Tasks for this exercise =>
1: In the text on Seattle's TB control partnerships, which groups does the International District Community Health Center mainly serve?
2: Write out the section of the Seattle TB control text that opens with the words "It’s a big job" and closes with "to come back.", substituting "clients" for "patients".

Page extract =>
>>>>

Partnerships lead to success in Seattle
Partnerships lead to success in Seattle
A few years ago, Seattle’s King County TB control program found itself confronting the same situation that faces cities like Boston today: When it came to providing services to the city’s foreign-born communities, the work that TB controllers were doing was good but they simply weren’t doing enough.
"We could feel good about the 1,000 patients we could reach," says Charles Nolan, MD, King County chief of TB Control. "But the numbers were so big that we could ratchet up our program as hard as we could and still barely make a dent in the need."
Seattle’s approach to that challenge has been to form partnerships with community-based organizations that serve the foreign-born, providing backup and support to those agencies while letting them do much of the actual work.
"Our approach has mainly been to increase the interest level on the part of community health centers and clinics," he says. "Typically, we provide the medications, the protocols for the correct use of isoniazid, X-ray services if needed, provider education, patient educational materials, and convenient consultations."
It’s a big job for a community clinic to take on, Nolan adds, and over the years has proven to work better in some situations than others.
One success story involves the International District Community Health Center, which provides health care mainly to Asians and Pacific Islanders. With encouragement from Nolan’s division and a small grant supplied by a West Coast-based advocacy organization, the health care center began to devote some staff time to tracking patients — making sure that those who came in for skin testing returned to have their tests read or contacting patients who failed to come in for their isoniazid refills and encouraging them to come back.
Nolan credits the project’s success mainly to the sense of dedication and the strong commitment to serve the rest of the community that he sees among staff members at the health center. "There’s really a remarkable quality of leadership there," he says.

<<<<

Dataset excerpt =>
>>>>

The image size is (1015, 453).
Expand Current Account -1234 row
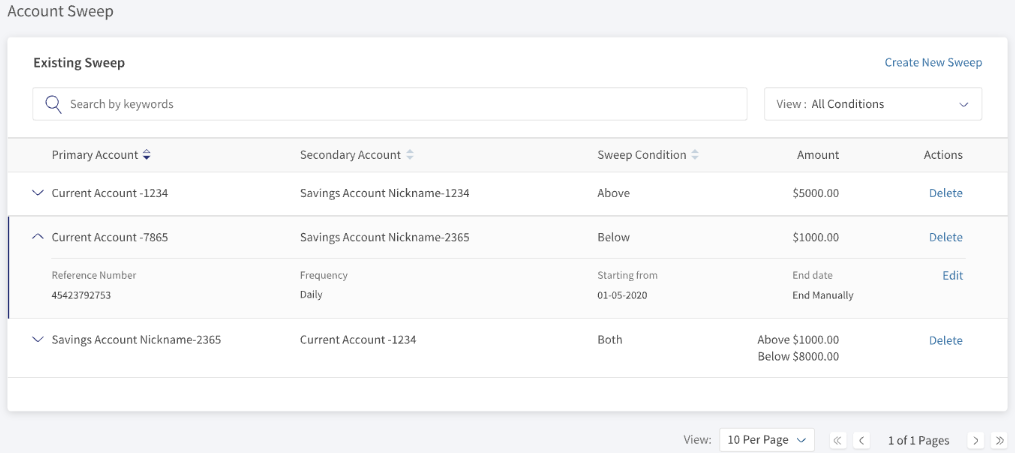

<<<<

Written responses =>
1: Asians and Pacific Islanders.

2:
It’s a big job for a community clinic to take on, Nolan adds, and over the years has proven to work better in some situations than others.
One success story involves the International District Community Health Center, which provides health care mainly to Asians and Pacific Islanders. With encouragement from Nolan’s division and a small grant supplied by a West Coast-based advocacy organization, the health care center began to devote some staff time to tracking clients — making sure that those who came in for skin testing returned to have their tests read or contacting clients who failed to come in for their isoniazid refills and encouraging them to come back.